Angesichts der Tatsache, dass ich im letzten halben Jahr insgesamt kaum etwas an dieser Stelle geschrieben habe, ist es natuerlich nicht sonderlich verwunderlich, dass es kaum etwas ueber meine (bisherigen) Eindruecke in Darmstadt zu lesen gibt. Gleiches gilt auch fuer fotographische Eindruecke: wenn ich da meine Zeit in Utrecht als Vergleich herannehme, dann habe ich da einiges aufzuholen, sowohl in Bezug auf Erkundungen der Umegbung als dann auch visuelles Material betreffend. Der wesentliche Unterschied - so zumindest die Planung - ist, dass ich deutlich laenger Gelegenheit haben werde Darmstadt unsicher zu machen (auch wenn ich da jetzt schon leichte Zweifel habe, dass die Stadt mich dem Charme meiner bisherigen Stationen mithalten kann - ich waere da aber durchaus gewillt mich korregieren zu lassen). Auch wenn dies wirklich der Fall sein sollte, ist dies natuerlich noch lange kein Grund dafuer, die Erkundung der Stadt (und ihrer Umgebung) so sehr auf die lange Bank zu schieben.

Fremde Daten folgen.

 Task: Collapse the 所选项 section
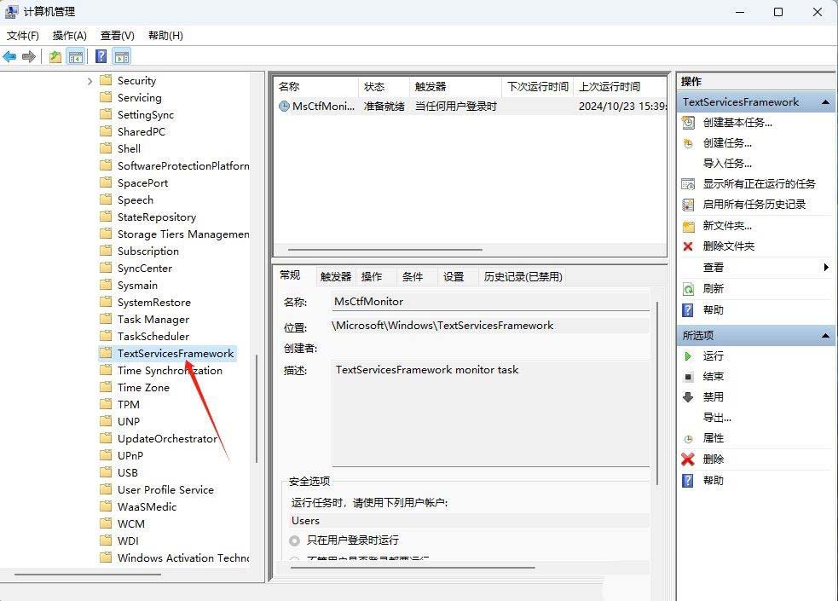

Aus diesem Grunde habe ich mir letzten Miitwoch - wo es noch einmal richtig schoen sonnig war - die Kamera geschnappt und bin ein wenig losgezogen.

Telekom City

Von der Planung her machte dies am meisten Sinn, wenn ich von der Arbeit (sprich von EUMETSAT) aus losziehe, weil ich auf diese Weise einfach frueher losziehen ohne erst noch den Schlenker ueber die Wohnung zu machen. Dennoch bin ich letzten Endes viel zu spaet losgelaufen, weil ich mich einfach wieder und wieder nicht von dem Dingen losreissen konnte; ich muss mir aber einfach immer wieder vor Augen fuehren, dass die ganzen Software-Geschichten deutlich weniger von der Tageszeit (und damit meine ich vor allen Dingen das Tageslicht) abhaengig sind, als dies bei der Fotographie der Fall ist. Einfach mal fuer die naechsten Gelegenheiten merken, wenn das Wetter quasi schon nach einer Exkursion schreit.

Hinterhof

Auch wenn der Spaziergang vergleichsweise kurz ausgefallen ist (unter drei Stunden), so habe ich meine Eindruecke von Darmstadt doch ein wenig ausbauen koennen. Was mir vor allen Dingen auffaellt ist, dass die Stadt auch recht engem Raum sehr viele unterschiedliche Gesichter aufzuweisen hat - es gibt eben nicht nur die stark frequentierten Strassen entlang der von der Rheinstrasse aufgespanten Achse, sondern durchaus einige gruene und verwinkelte Ecken, wo es wohl das eine oder andere zu entdecken gibt. Was ich dafuer aber unter anderem erst noch einmal machen muss, ist dass ich mir die Karte schnappe und auf diese Weise zumindest eine grobe Uebersicht den Grundriss der Stadt betreffend im Kopf habe - anschliessend kann ich mich dann daran machen nach und nach die einzelnen Bereiche abzulaufen und ein paar visuelle Eindruecke mitzubringen.